:: TEXTE DE LA PAGE

Flanquée de deux jeunes femmes blondes vêtues de combinaisons roses valant uniformes à qui elle se confie, une marionnette, dont le monologue est le seul témoignage inventé de la pièce, sert un prologue qui permet d'installer le spectateur dans l'histoire qui vient. Elle s’exprime depuis un petit théâtre en carton-pâte placé au centre d’une scène qui reste plongée dans le noir à l'exception de quelques enseignes lumineuses. D’emblée, Adina Secretan place l’histoire du côté de la représentation théâtrale, une histoire abracadabrantesque montée en secret par deux entreprises privées, Nestlé et Securitas[1] – la première est une fierté nationale omniprésente dans la vie des Suisses, la seconde est la plus grande entreprise privée de surveillance du pays – qui, au début des années 2000, espionnent les milieux associatifs et activistes de Suisse romande. « Une bonne histoire » retrace le parcours de deux jeunes femmes rémunérées par la seconde pour le compte de la première afin d’infiltrer des groupes militants ciblés, notamment la section vaudoise du mouvement altermondialiste Attac. La pièce est issue d’un travail de recherche et d’enquête qui s’intéresse à l’infiltration par des entreprises privées, plus exactement à leur usage détourné de la théâtralité.

En 2004, « Attac contre l’empire Nestlé » sort en librairie. Le livre, synthétise des faits amplement connus en lien avec l’histoire de la célèbre entreprise de Vevey, qu’il s’agisse de ses pratiques néfastes en matière d’environnement, d’évitement judiciaire, d’évasion fiscale ou des pressions et intimidations sur les syndicats dans plusieurs pays du monde. Il est rédigé par la petite section vaudoise d’Attac basée à Lausanne, principalement composée de jeunes universitaires. L’ouvrage a nécessité presque deux ans de préparation rythmée par des réunions hebdomadaires rassemblant cinq à six personnes à tour de rôle chez l’une ou chez l’autre. Parmi elles, Sara Meylan, originaire de Neuchâtel, assiste à toutes les séances de travail dont elle rédige les procès-verbaux. Elle se voit même confier la rédaction d’un chapitre du livre. Le problème, c’est que Sara Meylan n’a pas d’existence propre. Personne ne sait qui est celle qui a passé une année au sein du petit groupe de militants vaudois.

::::
:: LIGNES EXTRAITES

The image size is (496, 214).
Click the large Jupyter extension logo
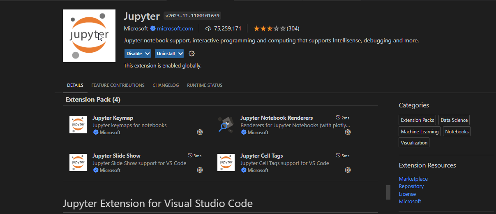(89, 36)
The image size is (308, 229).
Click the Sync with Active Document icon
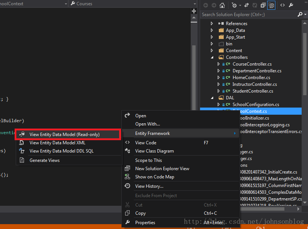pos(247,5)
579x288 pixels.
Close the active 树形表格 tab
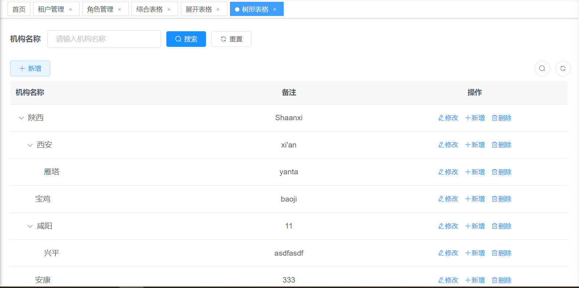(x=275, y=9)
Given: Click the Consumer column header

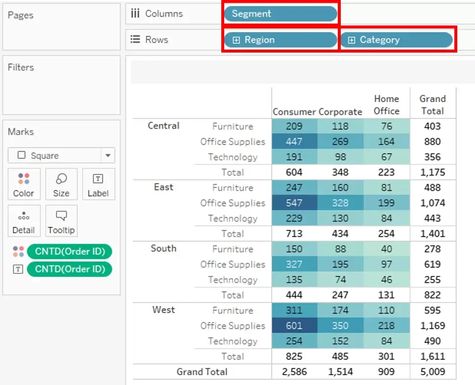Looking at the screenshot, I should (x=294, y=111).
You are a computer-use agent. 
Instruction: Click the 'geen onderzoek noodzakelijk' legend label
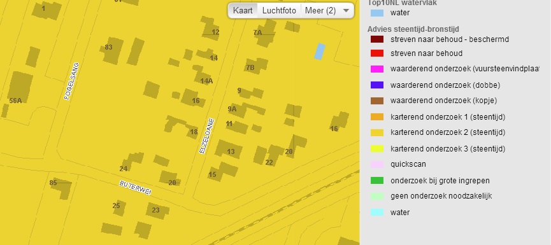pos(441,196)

::::

CONSIGNE 1 =
Répondez à ces questions sur le texte de la page :
(a) Quelle entreprise y est décrite comme la plus grande entreprise privée de surveillance de Suisse ?
(b) En quelle année le livre « Attac contre l'empire Nestlé » sort-il en librairie ?
(c) Combien de temps de préparation ce livre a-t-il demandé ?
CONSIGNE 2 =
Recopiez tel quel tout ce qui va de la ligne contenant « 579x288 pixels. » jusqu'à la dernière des lignes extraites, ces deux lignes comprises. Laissez les images de côté.
Le texte de la page et les lignes n'ont rien à voir entre eux.

RÉPONSE RÉDIGÉE 1 =
(a) Securitas.
(b) En 2004.
(c) Presque deux ans.

RÉPONSE RÉDIGÉE 2 =
579x288 pixels.
Close the active 树形表格 tab
(x=275, y=9)
Given: Click the Consumer column header

Looking at the screenshot, I should (x=294, y=111).
You are a computer-use agent. 
Instruction: Click the 'geen onderzoek noodzakelijk' legend label
pos(441,196)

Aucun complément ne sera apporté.